Ich empfand diese Zeit als sehr wertvoll, da ich  neue positive Energie und Ideen sammeln konnte.

Heute schreibe ich im August 2020, nachdem Corona die ganze Welt verändert hat. „Wie geht’s weiter?“, frage ich mich ständig. Während des Lockdowns hatte ich genügend Zeit, um über alles nachzudenken. Ich empfand diese Zeit als sehr wertvoll, da ich erstens neue positive Energie und Ideen sammeln konnte. Vor allem auch benutzte ich diese Zeit auch, mich persönlich weiterzuentwickeln. Aber auch kam die Sorge, wie es weitergehen wird – kann man überhaupt noch reisen? Kann ich meine Träume noch in diesem Jahr verwirklichen? Normalerweise plante ich Ende August nach Südkorea zu gehen. Das war mein grosses Projekt 2019 bis jetzt. Die koreanische Sprache lerne ich seit über einem Jahr fleissig und alles im Selbststudium, seit ich zurück bin. Doch leider fiel alles ins Wasser und habe dementsprechend auch viel Geld verloren. Ein mühsames Gefühl das mich lange begleiten wird. Aber was soll’s, ein Risiko hat man immer im Leben. Das war vor Corona auch schon so.
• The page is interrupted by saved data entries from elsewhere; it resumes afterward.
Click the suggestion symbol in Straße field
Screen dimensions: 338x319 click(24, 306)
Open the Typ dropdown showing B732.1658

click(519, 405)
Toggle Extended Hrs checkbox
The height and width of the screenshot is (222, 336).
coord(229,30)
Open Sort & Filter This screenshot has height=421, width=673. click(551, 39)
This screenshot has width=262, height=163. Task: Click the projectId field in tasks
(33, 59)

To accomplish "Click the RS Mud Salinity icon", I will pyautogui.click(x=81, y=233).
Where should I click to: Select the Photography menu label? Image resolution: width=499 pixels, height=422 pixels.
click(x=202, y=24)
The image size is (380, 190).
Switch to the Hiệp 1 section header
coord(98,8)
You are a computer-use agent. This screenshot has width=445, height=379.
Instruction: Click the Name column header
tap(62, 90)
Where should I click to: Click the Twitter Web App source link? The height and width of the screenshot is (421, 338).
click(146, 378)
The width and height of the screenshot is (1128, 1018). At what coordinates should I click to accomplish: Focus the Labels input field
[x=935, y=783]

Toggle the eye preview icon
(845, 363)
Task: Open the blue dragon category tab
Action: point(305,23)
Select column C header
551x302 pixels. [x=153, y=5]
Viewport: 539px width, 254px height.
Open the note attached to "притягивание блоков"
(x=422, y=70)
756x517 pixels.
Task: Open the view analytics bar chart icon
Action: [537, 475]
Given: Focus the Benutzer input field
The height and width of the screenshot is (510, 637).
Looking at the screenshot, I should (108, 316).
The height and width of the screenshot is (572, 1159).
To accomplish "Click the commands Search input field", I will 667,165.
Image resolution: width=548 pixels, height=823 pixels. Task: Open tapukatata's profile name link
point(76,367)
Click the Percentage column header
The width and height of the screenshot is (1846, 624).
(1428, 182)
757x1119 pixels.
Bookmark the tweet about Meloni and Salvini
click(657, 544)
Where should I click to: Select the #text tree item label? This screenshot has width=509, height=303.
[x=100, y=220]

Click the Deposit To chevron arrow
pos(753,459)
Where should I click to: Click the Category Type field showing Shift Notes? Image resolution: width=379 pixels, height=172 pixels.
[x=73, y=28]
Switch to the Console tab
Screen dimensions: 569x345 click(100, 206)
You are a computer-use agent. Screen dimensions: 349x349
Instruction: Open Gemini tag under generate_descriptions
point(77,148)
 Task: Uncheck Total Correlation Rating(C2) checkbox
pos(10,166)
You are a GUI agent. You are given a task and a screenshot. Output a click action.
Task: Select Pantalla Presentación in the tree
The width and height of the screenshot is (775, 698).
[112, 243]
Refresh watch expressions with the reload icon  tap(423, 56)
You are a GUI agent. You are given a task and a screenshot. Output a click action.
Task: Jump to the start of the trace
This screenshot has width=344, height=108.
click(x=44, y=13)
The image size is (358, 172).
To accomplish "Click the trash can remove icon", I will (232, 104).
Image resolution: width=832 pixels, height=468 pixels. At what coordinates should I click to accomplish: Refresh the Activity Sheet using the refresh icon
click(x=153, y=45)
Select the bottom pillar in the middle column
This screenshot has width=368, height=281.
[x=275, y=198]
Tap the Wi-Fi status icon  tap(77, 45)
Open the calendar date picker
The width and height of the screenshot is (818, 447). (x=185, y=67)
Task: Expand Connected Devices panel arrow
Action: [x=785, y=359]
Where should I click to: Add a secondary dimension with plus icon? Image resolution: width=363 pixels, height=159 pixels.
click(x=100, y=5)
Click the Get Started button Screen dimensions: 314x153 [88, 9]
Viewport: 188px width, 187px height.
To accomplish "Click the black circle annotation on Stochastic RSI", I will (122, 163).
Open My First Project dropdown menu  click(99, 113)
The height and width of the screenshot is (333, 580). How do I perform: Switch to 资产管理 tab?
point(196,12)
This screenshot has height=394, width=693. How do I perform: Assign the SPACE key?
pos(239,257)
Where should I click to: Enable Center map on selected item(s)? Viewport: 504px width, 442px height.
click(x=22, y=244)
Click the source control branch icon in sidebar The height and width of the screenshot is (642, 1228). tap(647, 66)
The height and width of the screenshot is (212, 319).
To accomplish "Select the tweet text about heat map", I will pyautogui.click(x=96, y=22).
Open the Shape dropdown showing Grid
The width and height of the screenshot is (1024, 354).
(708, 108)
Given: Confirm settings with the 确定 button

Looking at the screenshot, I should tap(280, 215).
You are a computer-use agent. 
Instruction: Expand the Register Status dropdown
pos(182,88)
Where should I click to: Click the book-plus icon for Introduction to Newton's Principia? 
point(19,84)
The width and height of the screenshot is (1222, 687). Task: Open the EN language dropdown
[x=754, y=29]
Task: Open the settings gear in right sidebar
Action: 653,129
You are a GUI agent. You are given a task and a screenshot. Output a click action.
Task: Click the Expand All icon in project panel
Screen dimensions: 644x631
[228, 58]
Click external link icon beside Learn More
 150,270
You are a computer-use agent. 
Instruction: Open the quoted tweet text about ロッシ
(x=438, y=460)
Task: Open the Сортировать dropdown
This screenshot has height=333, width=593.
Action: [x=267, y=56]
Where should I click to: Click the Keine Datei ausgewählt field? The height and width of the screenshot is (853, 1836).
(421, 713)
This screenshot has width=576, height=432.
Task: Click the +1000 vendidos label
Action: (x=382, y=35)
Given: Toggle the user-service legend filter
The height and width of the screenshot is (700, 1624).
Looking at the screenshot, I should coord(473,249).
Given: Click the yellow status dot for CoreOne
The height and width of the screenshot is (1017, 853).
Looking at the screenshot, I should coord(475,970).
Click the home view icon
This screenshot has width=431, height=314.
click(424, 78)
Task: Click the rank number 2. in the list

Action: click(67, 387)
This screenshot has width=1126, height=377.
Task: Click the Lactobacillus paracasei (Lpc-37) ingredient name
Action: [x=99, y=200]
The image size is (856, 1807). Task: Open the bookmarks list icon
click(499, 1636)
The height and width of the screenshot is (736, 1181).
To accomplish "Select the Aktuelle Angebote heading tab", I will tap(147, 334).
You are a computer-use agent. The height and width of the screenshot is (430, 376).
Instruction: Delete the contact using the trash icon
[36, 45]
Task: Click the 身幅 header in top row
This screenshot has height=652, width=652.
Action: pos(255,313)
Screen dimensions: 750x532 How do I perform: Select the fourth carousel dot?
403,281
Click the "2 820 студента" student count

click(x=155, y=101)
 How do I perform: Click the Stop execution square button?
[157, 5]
Ich bin erleichtert, dass es mir heute trotz Corona viel besser geht und das ich wieder das Licht am Ende des Tunnels sehe. Bin glücklich, dass meine Familie wieder fester zusammen hält. Auch der Kontakt zu meinem Vater ist viel besser. Zwar hören wir uns nicht oft. Aber ich freue mich, von ihm zu hören. Ein Zeichen, dass ich mit der Vergangenheit abgeschlossen habe. Lustig, was das eigene Leben mit dir macht, nicht wahr?